In 1609, Henry Hudson, sailing the Halve Maen for the Dutch East India Company (VOC), probed the river that now bears his name, reaching near present-day Albany. Although he sought a Northeast Passage, his voyage gave the United Provinces a basis for claiming the valley, known as the North River to the Dutch. Subsequent cartography and seasonal trading voyages followed. Irving builds his narrative’s foundation on this moment of “discovery,” turning Hudson into a semi-mythic harbinger of Dutch manners. The book’s playful elevation of Hudson’s landing and interactions mirrors the genuine historical pivot by which New Netherland entered European imperial competition.

Dutch traders established Fort Nassau (1614) on Castle Island near today’s Albany; recurrent floods led to Fort Orange (1624). In 1624–1626, company settlers shifted focus to Manhattan, erecting Fort Amsterdam and consolidating a permanent townsite. Director Peter Minuit reputedly purchased Manhattan from local Lenape in 1626 for goods valued at 60 guilders, a transaction emblematic of intercultural misunderstanding and colonial legality. Irving exploits such foundational episodes, parodying the solemnity of deeds and boundaries while preserving their chronological backbone. By exaggerating ceremonials around fort-building and purchases, he reflects the recorded sequence by which New Amsterdam emerged as the colony’s administrative and commercial hub.

The States General chartered the Dutch West India Company (WIC) in 1621, granting monopoly rights over Atlantic trade, privateering, and colonization. To accelerate settlement, the 1629 Charter of Freedoms and Exemptions created patroonships—large estates for investors who transported at least 50 colonists within four years—and outlined judicial and economic privileges. This framework entwined corporate profit with quasi-feudal landholding. In Irving’s account, the WIC’s bureaucratic gravity and paperwork become objects of satire, yet his episodes of comptrollers, excises, and cargoes map closely onto the documented company apparatus.

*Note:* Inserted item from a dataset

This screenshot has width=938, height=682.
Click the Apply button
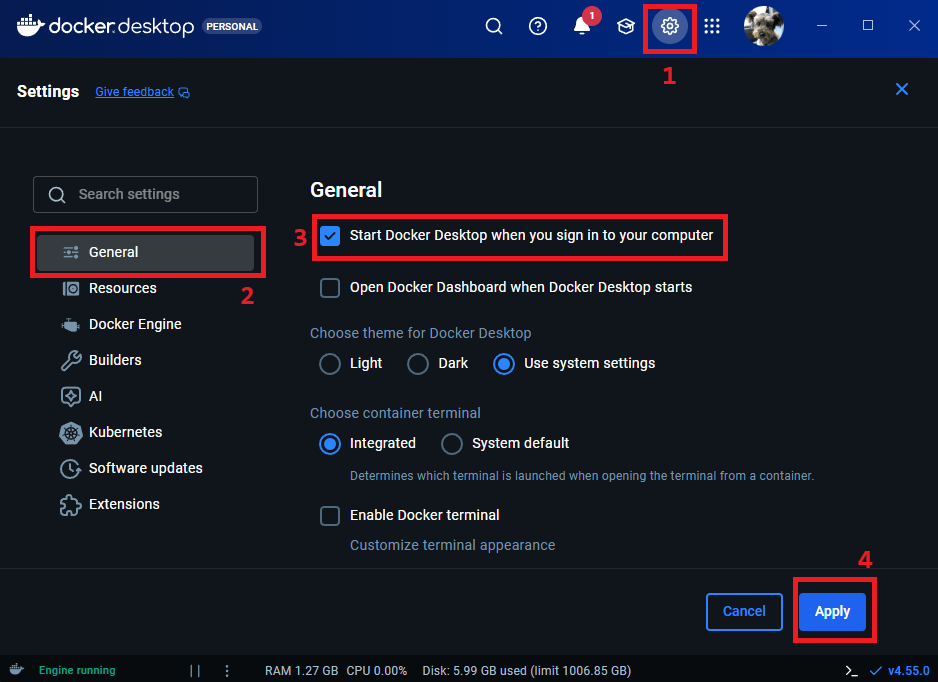click(x=832, y=611)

The humor thus illuminates the structural reality: a colony built as a commercial enterprise before a civic polity.

Rensselaerswyck, the most prominent patroonship, was organized by Amsterdam jeweler Kiliaen van Rensselaer along the upper Hudson around Fort Orange. It exercised manorial jurisdiction, collected rents, and fostered agriculture while profiting from the fur trade. Tensions periodically arose between company officers at Fort Orange and patroon agents over trade rights and legal authority. Irving caricatures such rivalries by personalizing them in obstinate magnates and puffed-up officials, yet he tracks the historical pattern of overlapping jurisdictions. The estate’s endurance into the English period underscores how semiprivate power shaped settlement, a dynamic his narrative recognizes in its recurring comic conflicts between local interests and distant directors.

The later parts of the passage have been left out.